● PROBLEM DESCRIPTION
Without the pictures, extract every line from the start of the material to the line containing "[Facebook] (778, 105)", both ends included.

● RECORDS FOR THE TASK
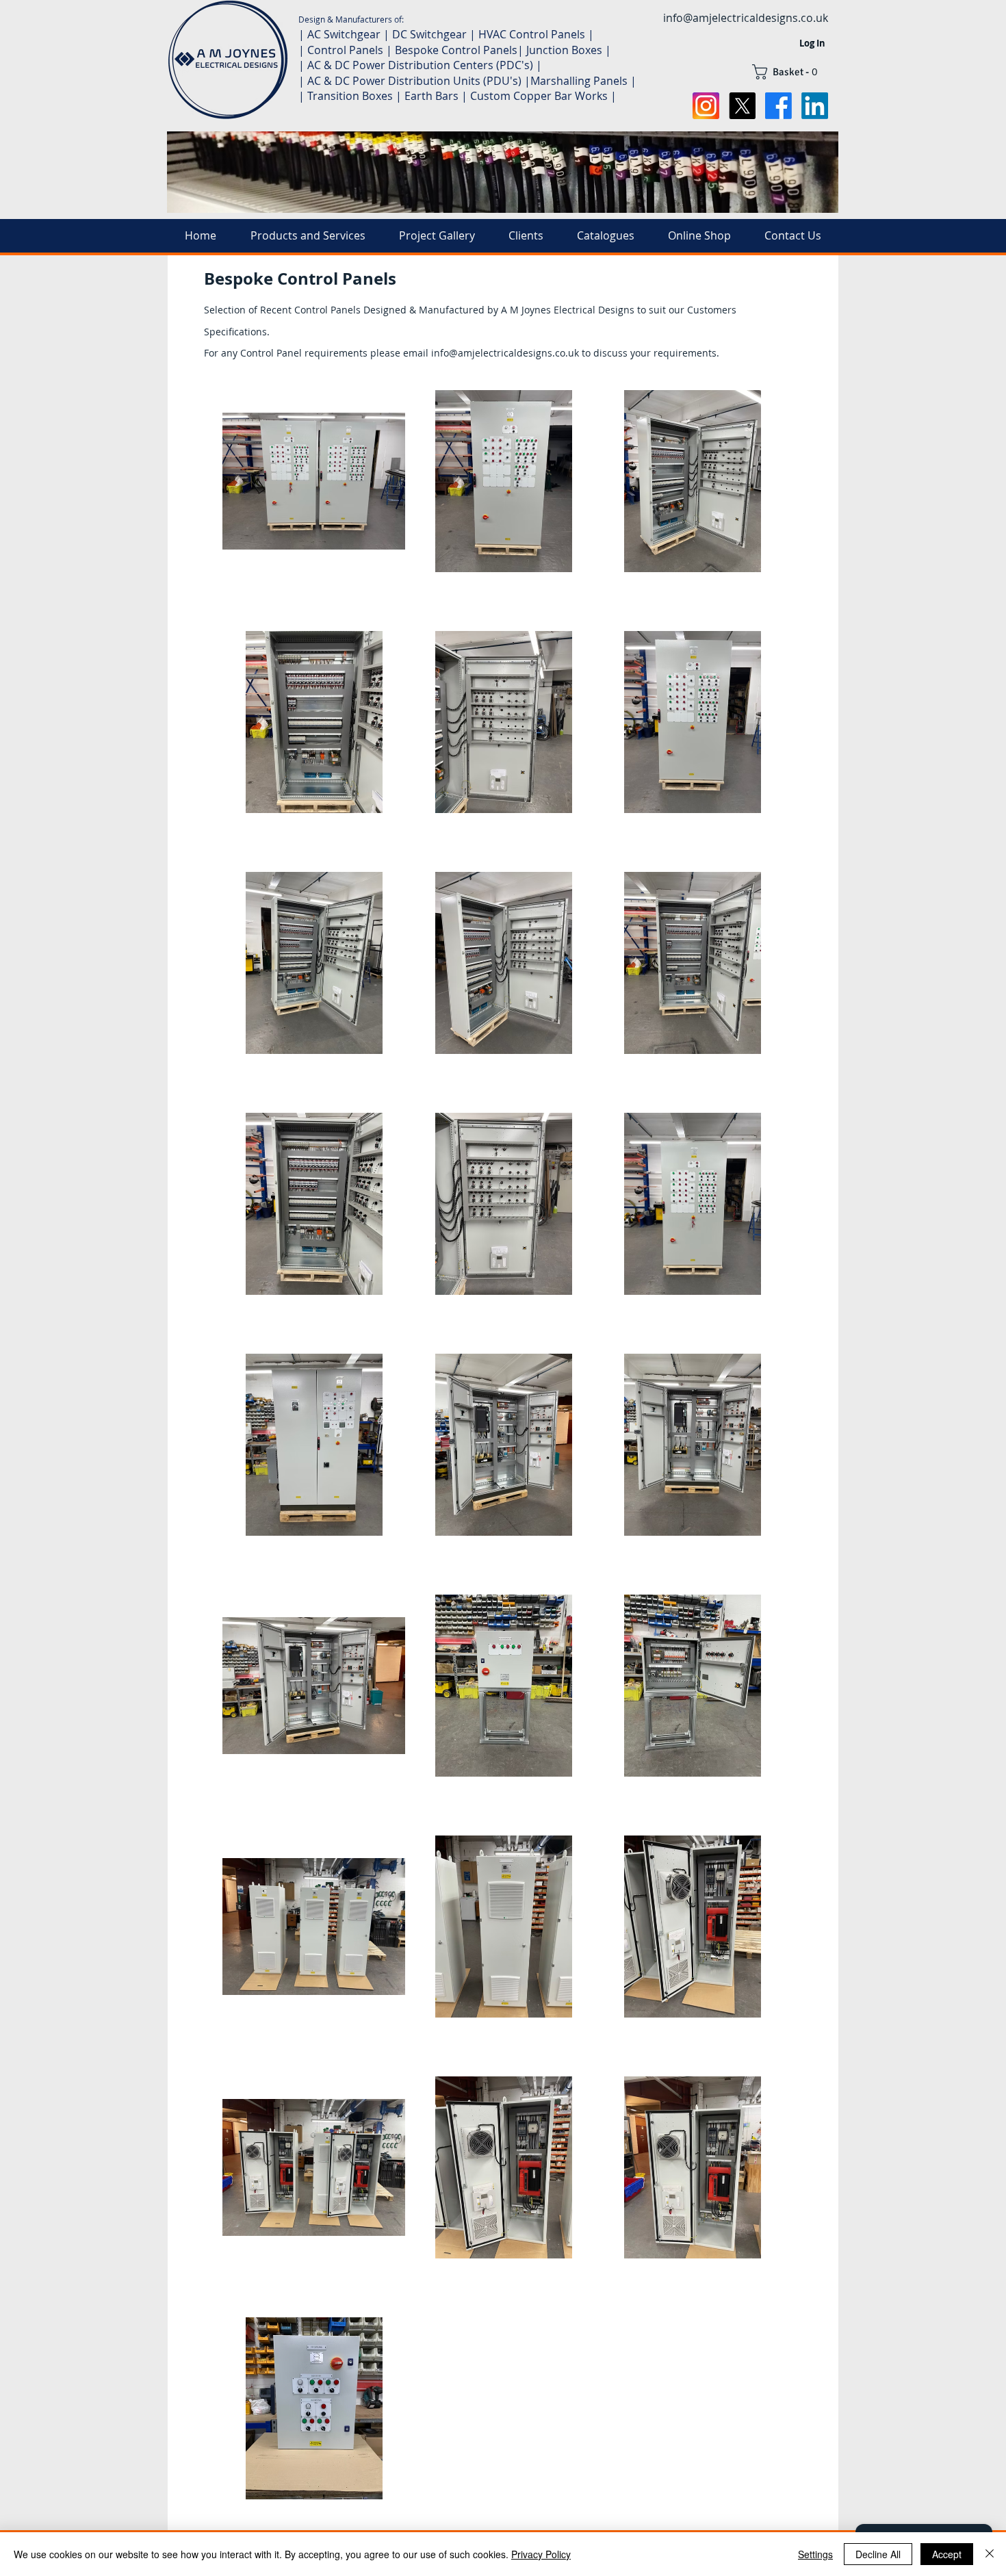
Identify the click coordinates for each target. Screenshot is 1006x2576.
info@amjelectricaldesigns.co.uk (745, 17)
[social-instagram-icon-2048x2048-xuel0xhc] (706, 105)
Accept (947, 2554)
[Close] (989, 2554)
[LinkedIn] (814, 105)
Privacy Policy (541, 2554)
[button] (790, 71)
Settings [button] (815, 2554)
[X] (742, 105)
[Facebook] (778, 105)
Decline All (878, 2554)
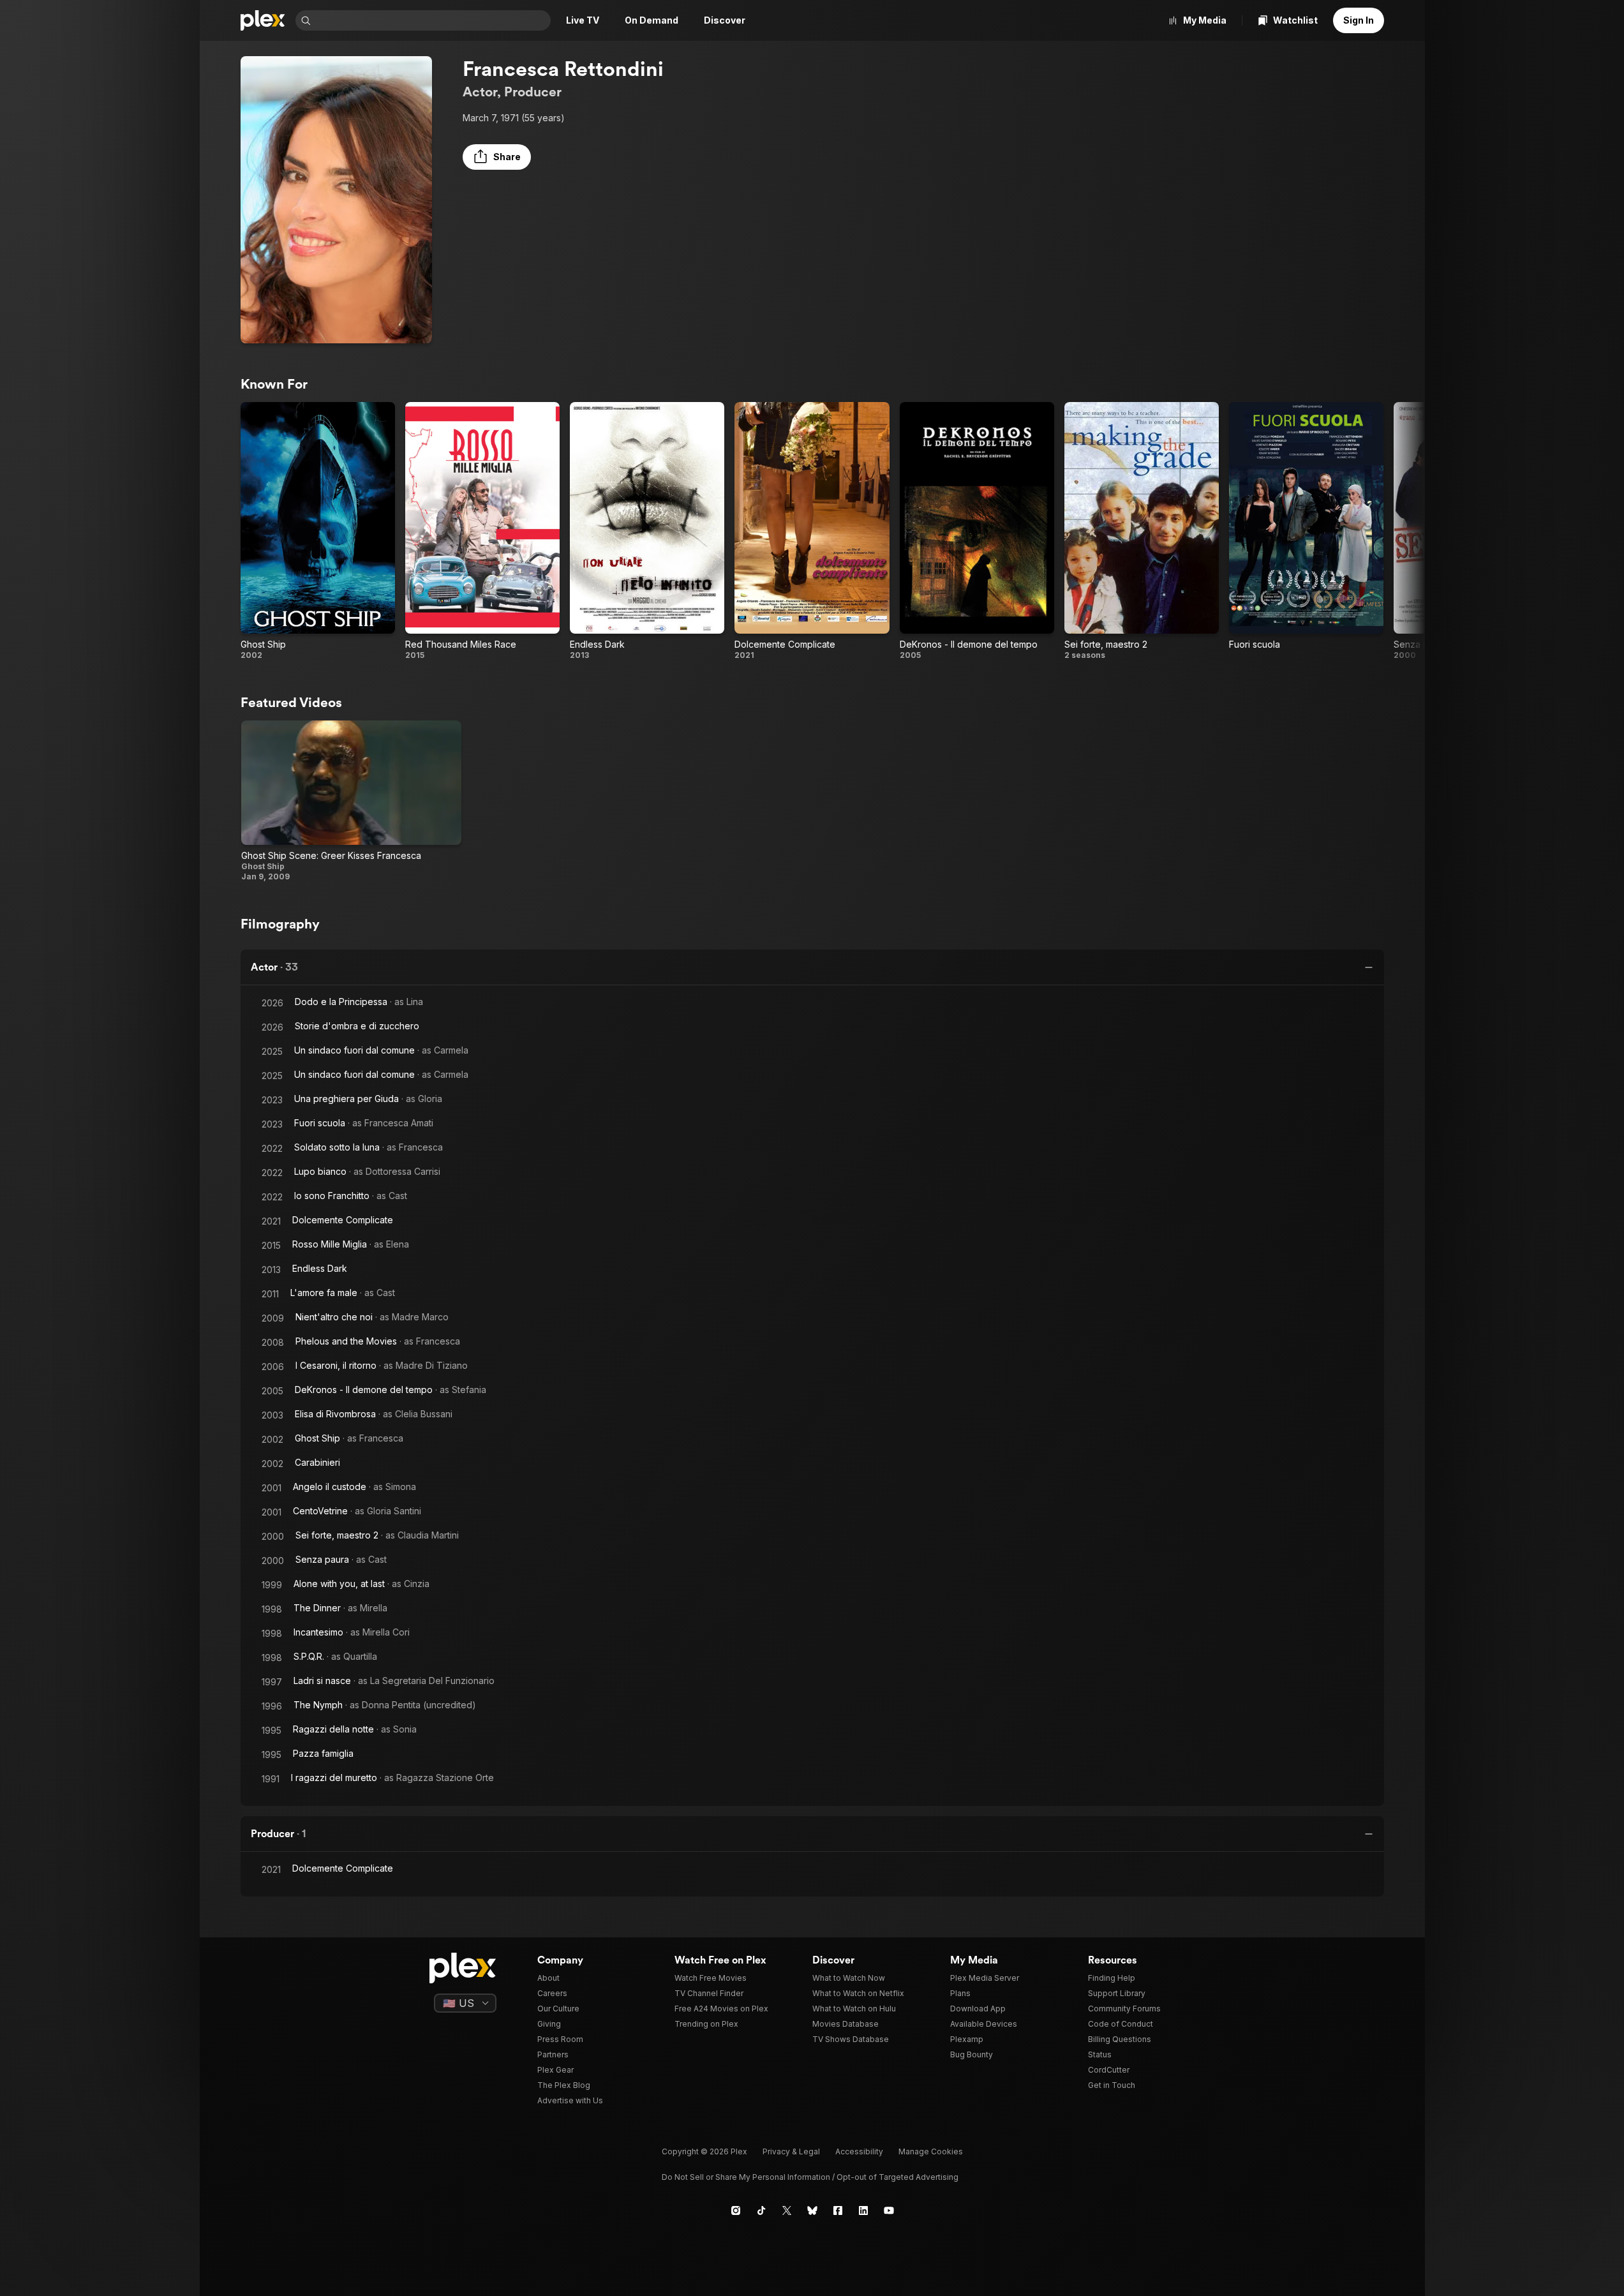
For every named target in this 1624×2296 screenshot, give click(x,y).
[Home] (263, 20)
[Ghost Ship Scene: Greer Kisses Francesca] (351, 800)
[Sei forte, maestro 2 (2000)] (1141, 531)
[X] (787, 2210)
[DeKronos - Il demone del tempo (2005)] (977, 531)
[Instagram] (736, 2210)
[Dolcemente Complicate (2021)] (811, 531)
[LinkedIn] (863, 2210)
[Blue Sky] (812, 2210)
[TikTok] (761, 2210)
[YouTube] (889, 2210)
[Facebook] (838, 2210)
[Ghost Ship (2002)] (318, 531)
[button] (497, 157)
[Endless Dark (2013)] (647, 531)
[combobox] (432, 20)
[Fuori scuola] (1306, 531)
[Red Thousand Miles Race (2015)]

● ANSWER BOX
Identify the click coordinates for each target. Screenshot is 1006x2576.
info@amjelectricaldesigns.co.uk (745, 17)
[social-instagram-icon-2048x2048-xuel0xhc] (706, 105)
Accept (947, 2554)
[Close] (989, 2554)
[LinkedIn] (814, 105)
Privacy Policy (541, 2554)
[button] (790, 71)
Settings [button] (815, 2554)
[X] (742, 105)
[Facebook] (778, 105)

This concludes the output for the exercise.